■ **EXERCISE REQUIREMENTS**
Copy the data below exactly, omitting any picture it contains.

■ **INFORMATION SHOWN**
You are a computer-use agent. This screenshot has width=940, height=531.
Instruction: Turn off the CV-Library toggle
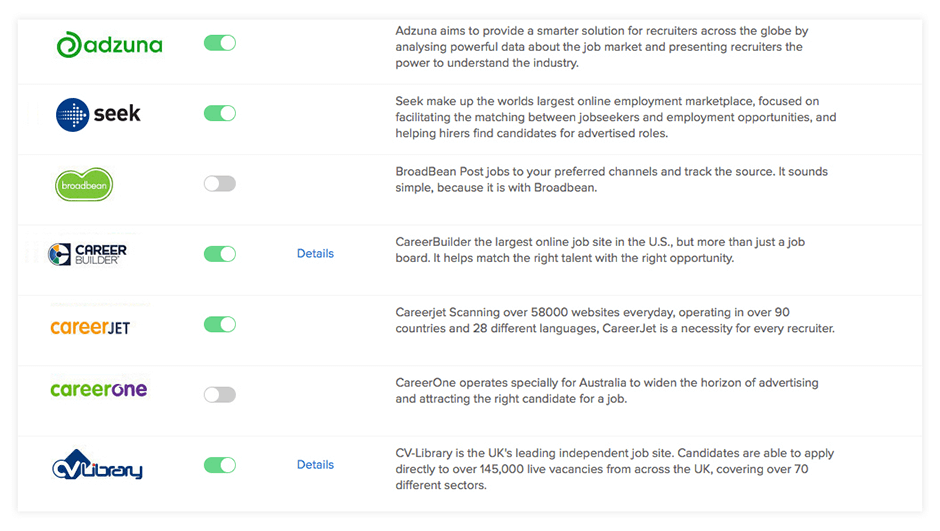pyautogui.click(x=220, y=465)
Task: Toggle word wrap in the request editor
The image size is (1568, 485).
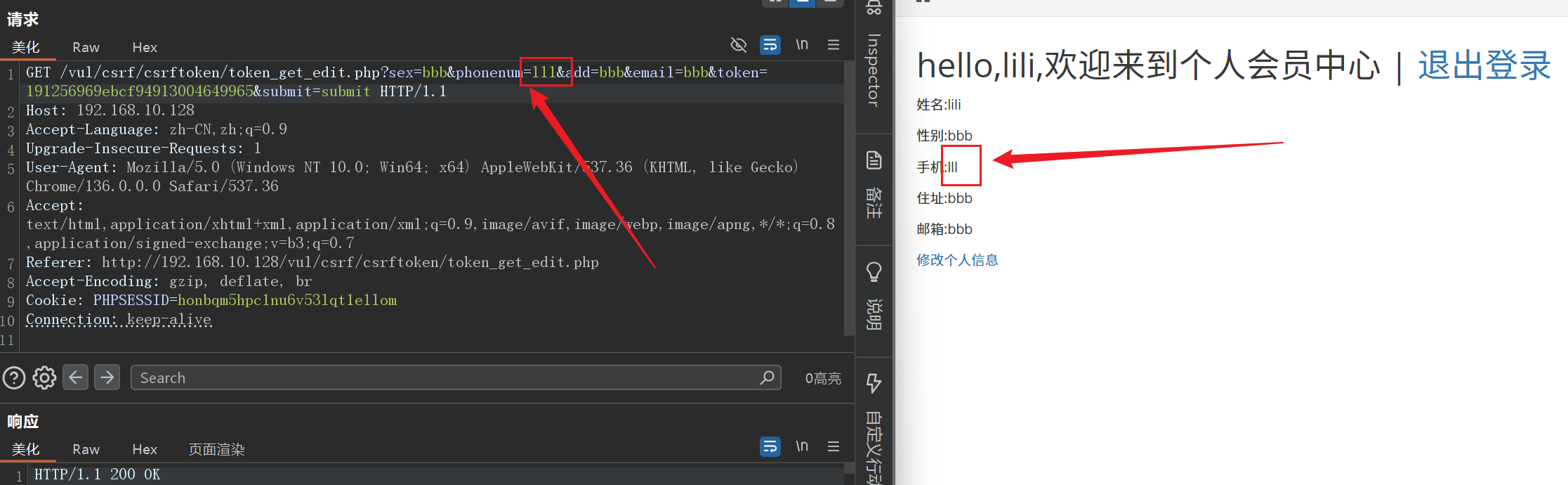Action: (770, 45)
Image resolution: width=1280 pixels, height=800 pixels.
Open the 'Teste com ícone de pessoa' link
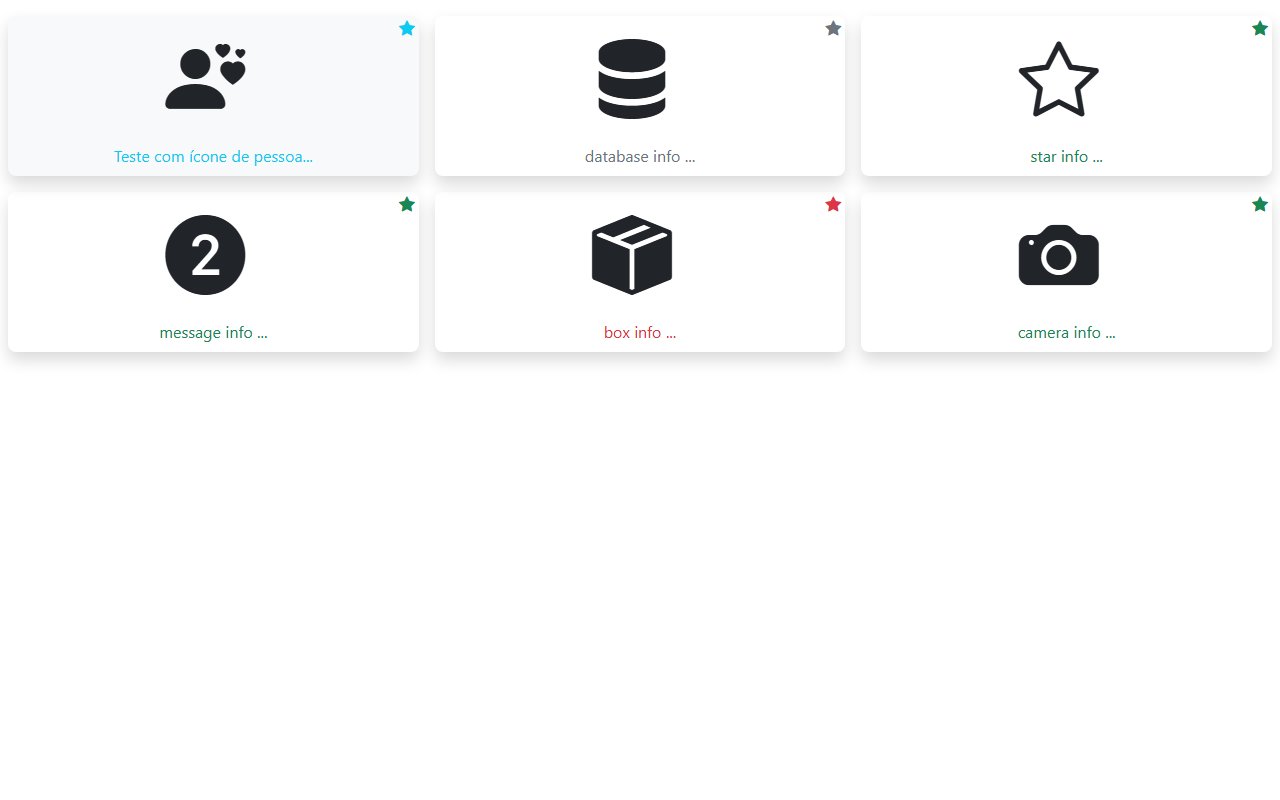(213, 156)
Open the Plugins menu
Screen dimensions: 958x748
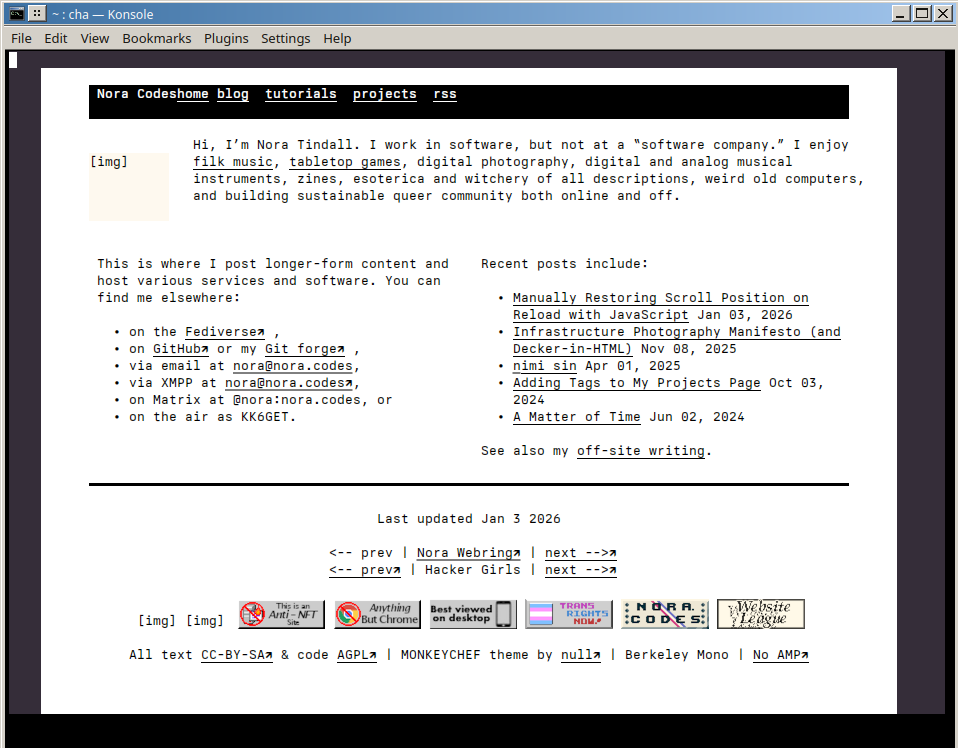[x=226, y=38]
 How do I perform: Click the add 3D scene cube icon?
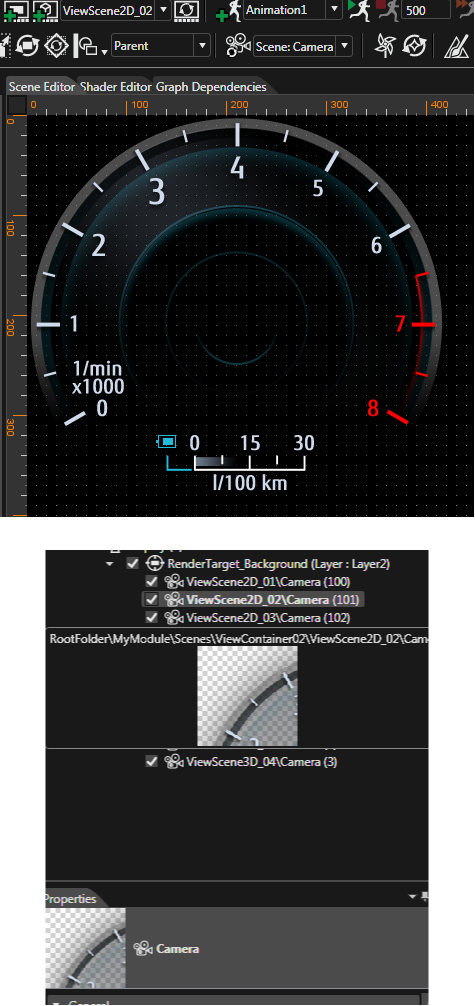click(43, 9)
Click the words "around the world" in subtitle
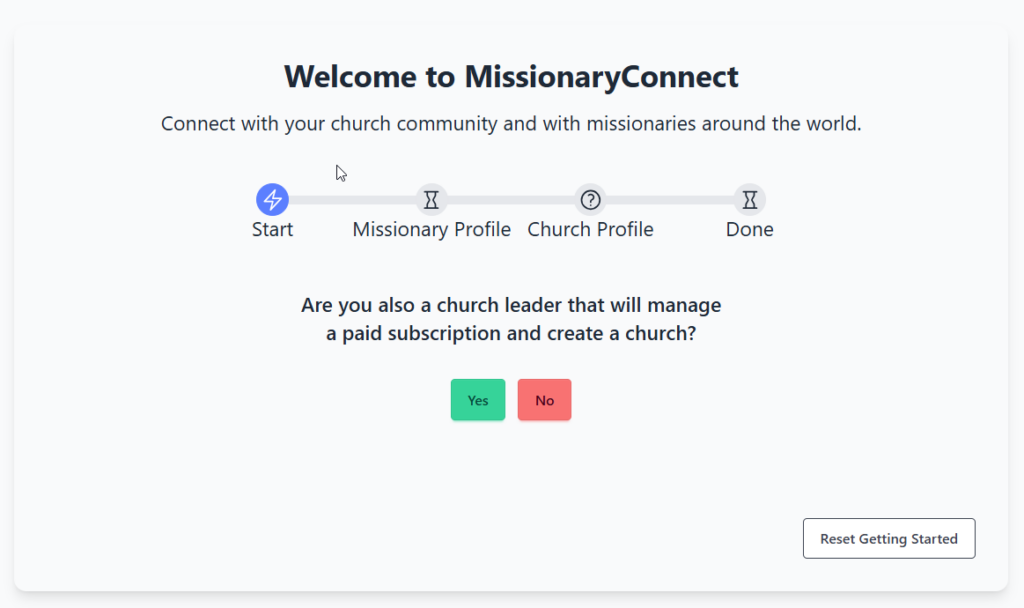Viewport: 1024px width, 608px height. coord(782,125)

■ **ANSWER FOR THIS EXERCISE**
You are a computer-use agent. This screenshot has width=940, height=531.
Instruction: Turn off the CV-Library toggle
pyautogui.click(x=220, y=465)
Task: Toggle word wrap in the request editor
The image size is (1568, 485).
Action: (770, 45)
Image resolution: width=1280 pixels, height=800 pixels.
Open the 'Teste com ícone de pessoa' link
(213, 156)
Open the Plugins menu
Screen dimensions: 958x748
[x=226, y=38]
 How do I perform: Click the add 3D scene cube icon?
click(43, 9)
Click the words "around the world" in subtitle
Viewport: 1024px width, 608px height. coord(782,125)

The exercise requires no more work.